Anyway, to answer your question, the "easiest" way to achieve interactive network diagrams like lucidchart is to either use a library or use SVG (or an SVG library). Unfortunately there aren't too many yet. Getting all the functionality yourself in Canvas is hard but certainly doable, and will afford you better performance than SVG, especially if you plan on having more than 5,000 objects in your diagrams. Starting with EaselJS for now isn't too bad of an idea, though you'll probably find yourself modifying more and more of it as you get deeper into your project.
I am making one such interactive canvas diagramming library for Northwoods Software, but it won't be done for a few more months.

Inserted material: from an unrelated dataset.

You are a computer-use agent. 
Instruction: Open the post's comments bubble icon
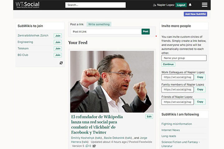87,146
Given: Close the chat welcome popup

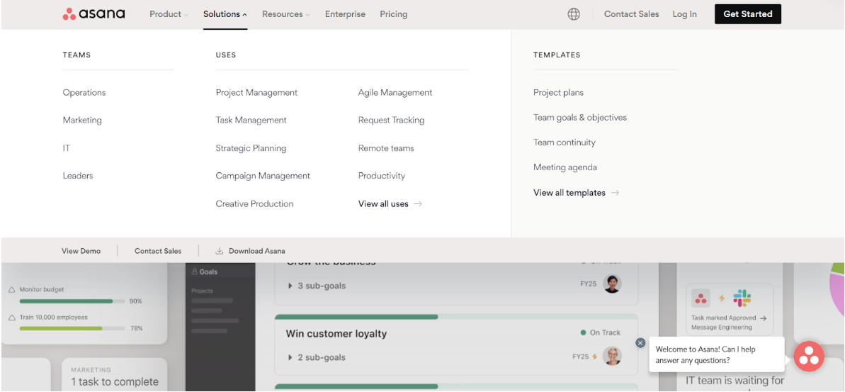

To answer the question that is sort-of in your title: The fastest method of doing interactiveness such as hit-testing is using math. Any high-performance canvas library with the features to support a lot of different types of objects will end up implementing functions like getNearestIntersectionPoint, getIntersectionsOnRect, pathContainsPoint, and so on.
As for your side question, it is my opinion that creating a text field on top of the canvas when a user wants to change text and then destroying it when the user is done entering text is the most intuitive-feeling way to get text input. Of course you need to make sure the field is positioned correctly over the text you are editing and that the font and font sizes are the same for a consistent feel.
Best of luck with your project. Let me know how it goes.
Using SVG (and maybe libraries as Raphael)!!
Then any element can receive mouse events.